Hypothesis  The use of smaller instruments during laparoscopic cholecystectomy (LC) has been proposed to reduce postoperative pain and improve cosmesis. However, despite several recent trials, the effects of the use of miniaturized instruments for LC are not well established. We hypothesized that LC using miniports (M-LC) is safe and produces less incisional pain and better cosmetic results than LC performed conventionally (C-LC).

Design  A patient- and observer-blinded, randomized, prospective clinical trial.

Setting  A tertiary care, university-based hospital.

Patients  Seventy-nine patients scheduled for an elective LC who agreed to participate in this trial were randomized to undergo surgery using 1 of the 2 instrument sets. The criteria for exclusion were American Society of Anesthesiologists class III or IV, age older than 70 years, liver or coagulation disorders, previous major abdominal surgical procedures, and acute cholecystitis or acute choledocholithiasis.

Intervention  Laparoscopic cholecystectomy performed with either conventional or miniaturized instruments.

Main Outcome Measures  Patients’ age, sex, operative time, operative blood loss, intraoperative complications, early and late postoperative incisional pain, and cosmetic results.

Results  Thirty-three C-LCs and 34 M-LCs were performed and analyzed. There were 8 conversions (24%) to the standard technique in the M-LC group. No intraoperative or major postoperative complications occurred in either group. The average incisional pain score on the first postoperative day was significantly less in the M-LC group (3.9 vs 4.9; P = .04). No significant differences occurred in the mean scores for pain on postoperative days 3, 7, and 28. However, 90% of patients in the M-LC group and only 74% of patients in the C-LC group had no pain (visual analog scale score of 0) at 28 days postoperatively (P = .05). Cosmetic results were superior in the M-LC group according to both the study nurse’s and the patients’ assessments (38.9 vs 28.9; P<.001, and 38.8 vs 33.4; P = .001, respectively).

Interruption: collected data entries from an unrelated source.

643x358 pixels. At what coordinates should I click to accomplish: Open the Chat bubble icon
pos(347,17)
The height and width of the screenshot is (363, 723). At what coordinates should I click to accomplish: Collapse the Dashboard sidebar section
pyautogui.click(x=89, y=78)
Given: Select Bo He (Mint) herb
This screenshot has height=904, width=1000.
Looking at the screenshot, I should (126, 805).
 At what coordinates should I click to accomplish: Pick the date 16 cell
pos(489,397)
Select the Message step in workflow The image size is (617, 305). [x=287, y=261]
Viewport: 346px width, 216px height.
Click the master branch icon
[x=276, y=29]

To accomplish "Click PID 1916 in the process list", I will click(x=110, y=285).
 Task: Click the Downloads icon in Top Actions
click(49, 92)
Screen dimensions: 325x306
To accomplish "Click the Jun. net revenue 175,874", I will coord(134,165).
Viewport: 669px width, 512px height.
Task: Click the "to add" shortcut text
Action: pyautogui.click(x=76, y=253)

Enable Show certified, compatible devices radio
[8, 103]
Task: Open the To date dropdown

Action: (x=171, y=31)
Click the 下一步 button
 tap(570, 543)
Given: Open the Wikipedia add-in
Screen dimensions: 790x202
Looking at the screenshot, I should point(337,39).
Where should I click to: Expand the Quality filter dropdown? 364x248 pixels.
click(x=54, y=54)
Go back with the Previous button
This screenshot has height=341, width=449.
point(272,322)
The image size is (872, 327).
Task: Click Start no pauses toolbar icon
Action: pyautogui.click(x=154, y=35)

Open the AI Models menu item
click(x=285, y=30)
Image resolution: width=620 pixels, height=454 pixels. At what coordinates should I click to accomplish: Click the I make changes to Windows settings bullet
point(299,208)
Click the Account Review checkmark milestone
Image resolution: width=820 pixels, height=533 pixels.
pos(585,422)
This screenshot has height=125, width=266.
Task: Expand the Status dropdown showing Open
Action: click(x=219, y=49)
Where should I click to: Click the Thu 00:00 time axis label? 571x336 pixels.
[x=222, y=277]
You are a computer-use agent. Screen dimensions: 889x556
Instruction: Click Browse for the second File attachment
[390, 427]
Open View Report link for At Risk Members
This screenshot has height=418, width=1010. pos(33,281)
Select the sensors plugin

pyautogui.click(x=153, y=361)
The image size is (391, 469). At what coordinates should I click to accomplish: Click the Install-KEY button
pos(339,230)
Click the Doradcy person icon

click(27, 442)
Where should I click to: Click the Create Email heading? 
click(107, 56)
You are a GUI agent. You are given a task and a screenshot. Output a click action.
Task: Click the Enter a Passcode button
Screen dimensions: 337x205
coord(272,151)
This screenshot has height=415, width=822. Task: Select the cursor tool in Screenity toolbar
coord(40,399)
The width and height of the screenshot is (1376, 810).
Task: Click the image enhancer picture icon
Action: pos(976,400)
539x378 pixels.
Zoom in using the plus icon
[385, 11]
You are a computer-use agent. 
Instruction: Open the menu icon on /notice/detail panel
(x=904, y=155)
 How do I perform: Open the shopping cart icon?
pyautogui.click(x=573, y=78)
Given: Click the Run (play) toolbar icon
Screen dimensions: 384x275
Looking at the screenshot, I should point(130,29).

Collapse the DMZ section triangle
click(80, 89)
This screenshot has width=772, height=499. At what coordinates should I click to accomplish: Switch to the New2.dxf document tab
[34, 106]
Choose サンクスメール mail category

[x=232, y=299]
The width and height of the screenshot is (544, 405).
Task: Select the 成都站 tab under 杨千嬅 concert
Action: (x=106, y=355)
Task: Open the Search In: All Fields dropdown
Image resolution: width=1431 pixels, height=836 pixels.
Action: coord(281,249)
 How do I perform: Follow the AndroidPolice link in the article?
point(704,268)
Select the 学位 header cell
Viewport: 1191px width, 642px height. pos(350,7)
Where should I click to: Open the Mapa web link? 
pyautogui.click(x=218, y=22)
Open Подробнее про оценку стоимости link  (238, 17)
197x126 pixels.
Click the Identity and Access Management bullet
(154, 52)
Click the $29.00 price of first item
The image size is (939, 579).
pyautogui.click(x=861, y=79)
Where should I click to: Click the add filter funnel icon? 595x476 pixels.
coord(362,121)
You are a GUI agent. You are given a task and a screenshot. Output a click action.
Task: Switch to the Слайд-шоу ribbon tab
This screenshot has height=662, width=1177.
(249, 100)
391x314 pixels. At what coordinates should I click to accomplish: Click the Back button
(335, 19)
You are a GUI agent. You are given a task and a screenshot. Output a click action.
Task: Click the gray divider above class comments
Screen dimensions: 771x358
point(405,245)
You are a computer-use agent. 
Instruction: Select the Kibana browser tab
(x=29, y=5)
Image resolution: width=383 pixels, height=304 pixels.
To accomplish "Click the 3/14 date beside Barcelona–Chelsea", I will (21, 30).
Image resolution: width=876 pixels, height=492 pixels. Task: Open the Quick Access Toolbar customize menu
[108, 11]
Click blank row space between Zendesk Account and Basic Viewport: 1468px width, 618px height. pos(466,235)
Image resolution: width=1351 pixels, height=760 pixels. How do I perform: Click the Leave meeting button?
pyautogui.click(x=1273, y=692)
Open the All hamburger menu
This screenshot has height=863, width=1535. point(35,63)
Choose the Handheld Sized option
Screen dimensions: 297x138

Conclusions  Laparoscopic cholecystectomy can be safely performed using 10-mm umbilical, 5-mm epigastric, 2-mm subcostal, and 2-mm lateral ports. The use of mini-laparoscopic techniques resulted in decreased early postoperative incisional pain, avoided late incisional discomfort, and produced superior cosmetic results. Although improved instrument durability and better optics are needed for widespread use of miniport techniques, this approach can be routinely offered to many properly selected patients undergoing elective LC.